Although those associated with the IDW primarily criticize the political left,[7][14][15] some describe themselves as liberal, but criticize what they perceive as the excesses and indifference of the American Left, while others lean to the right.[7][16] Nick Fouriezos of Ozy magazine describes IDW as "a growing school of thought that includes a collection of mostly left-leaning professors, pundits and thinkers united in their criticism of the modern social justice movement as authoritarian and illogical."[16] Liberals who have been labelled as being part of the IDW often credit the Enlightenment with vast improvements in human welfare since the 18th century, and see Enlightenment values such as freedom of speech and individual rights as threatened by both political correctness on the left, and Trumpism and religious conservatism on the right.[16] The Guardian characterized the IDW as "strange bedfellows" that comprise the "supposed thinking wing of the alt-right".[17] The Los Angeles Review of Books described the members as identifying with both the left and the right, but united against "primary adversaries" including political correctness, progressives, left-wing politics, and "the neo-fascist alt-right".[7]

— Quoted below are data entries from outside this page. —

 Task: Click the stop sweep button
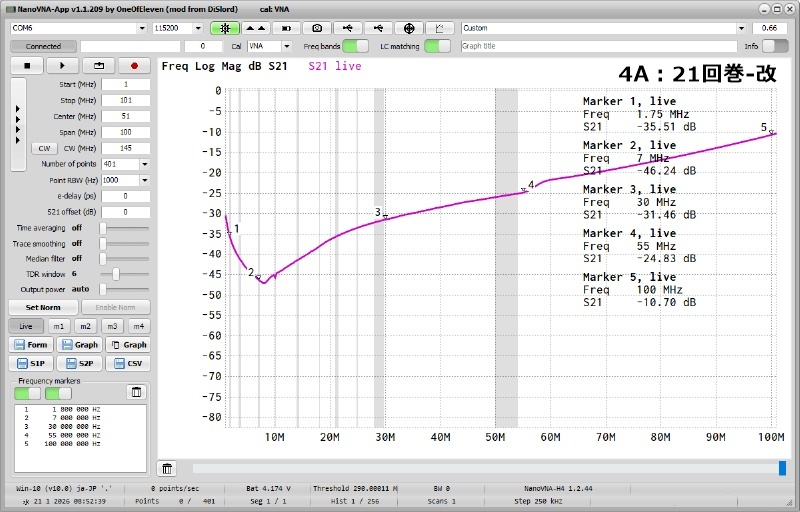point(27,65)
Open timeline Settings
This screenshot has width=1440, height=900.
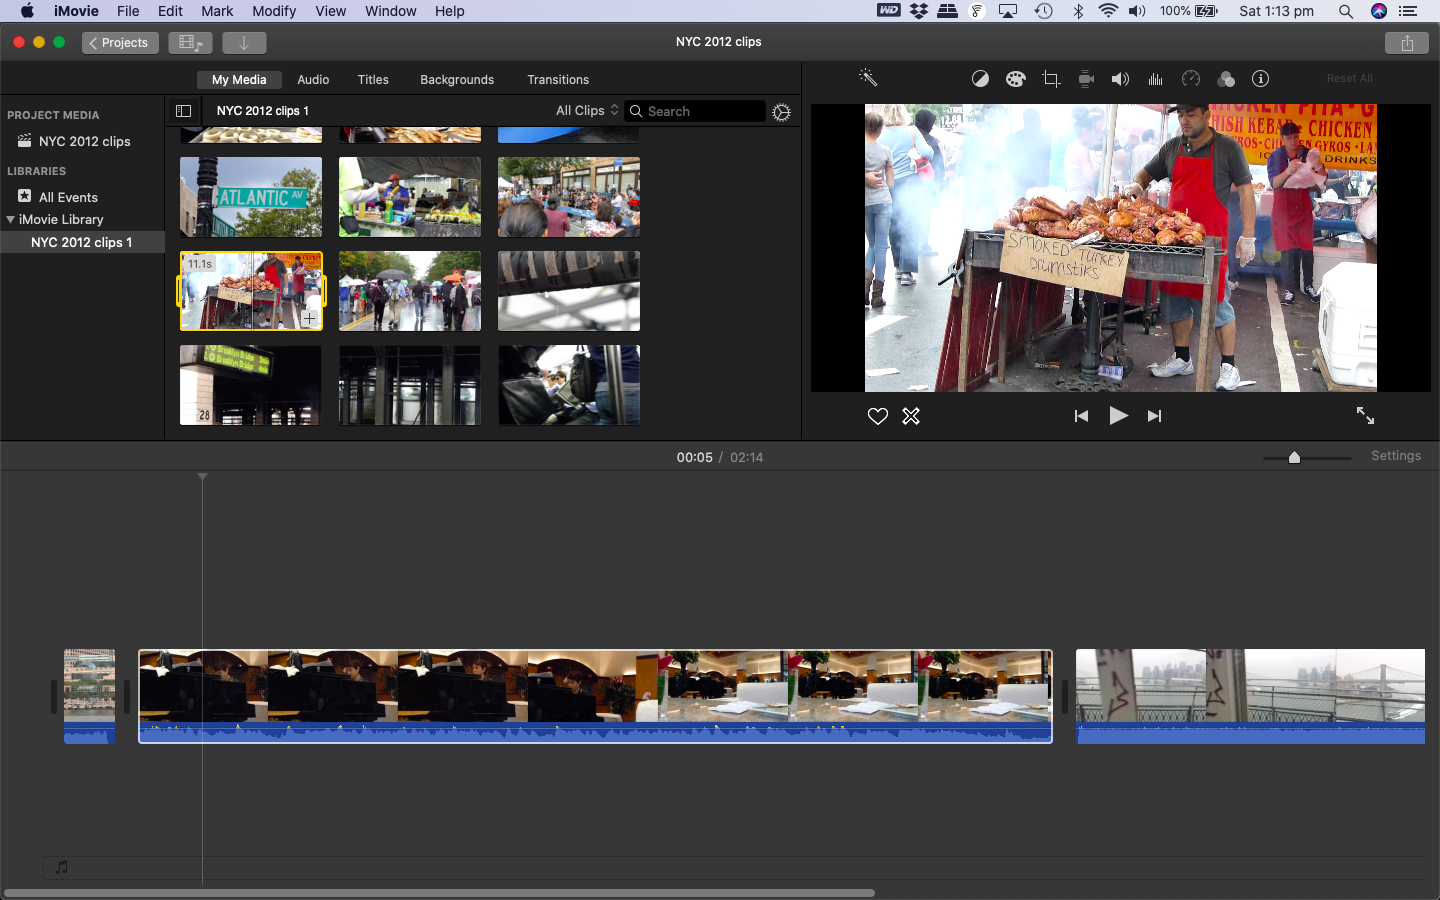point(1395,456)
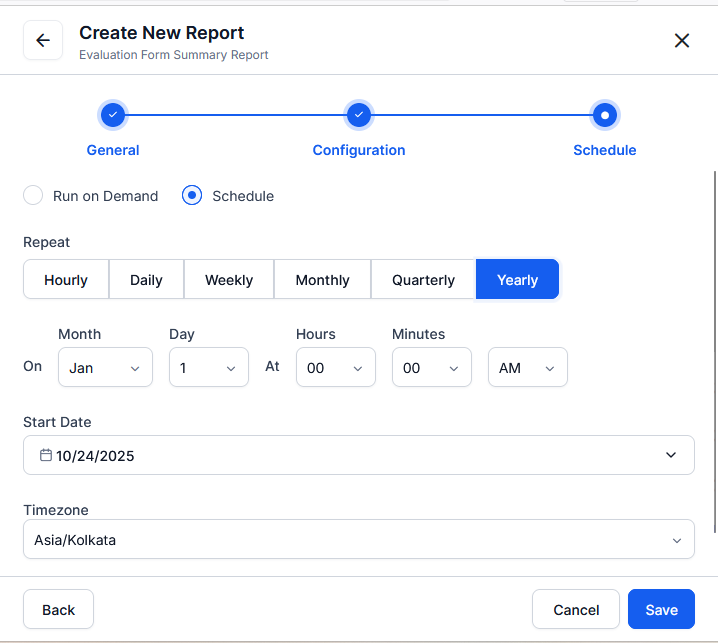Click the Cancel button
Image resolution: width=718 pixels, height=643 pixels.
point(576,610)
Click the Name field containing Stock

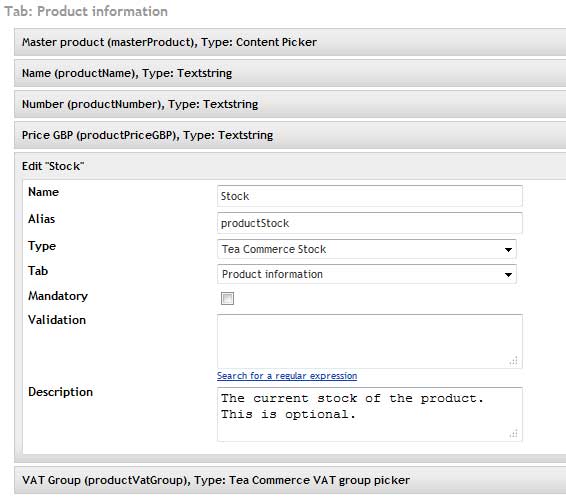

Regarding the organization of the IDW, Daniel W. Drezner observed that it is essentially leaderless, and may be individually beholden to their audiences, unable to progress a coherent agenda.[18]

In his book Against the Web: A Cosmopolitan Answer to the New Right, progressive author and political commentator Michael Brooks lists a "devotion to affirming capitalism", a "shared obsession with campus and social media controversies" and an "intense interest in IQ and other innate justifications for systemic inequalities" as defining features of the group.[19]

Internal disagreements

Some writers, including Cathy Young, have expressed uncertainty over whether they belong in the intellectual dark web.[20] Historian of medicine and science Alice Dreger expressed surprise in being told she was a member of the IDW at all. After she was invited to be profiled in the New York Times article, she stated that she "had no idea who half the people in this special network were. The few Intellectual Dark Web folks I had met I didn't know very well. How could I be part of a powerful intellectual alliance when I didn't even know these people?"[21]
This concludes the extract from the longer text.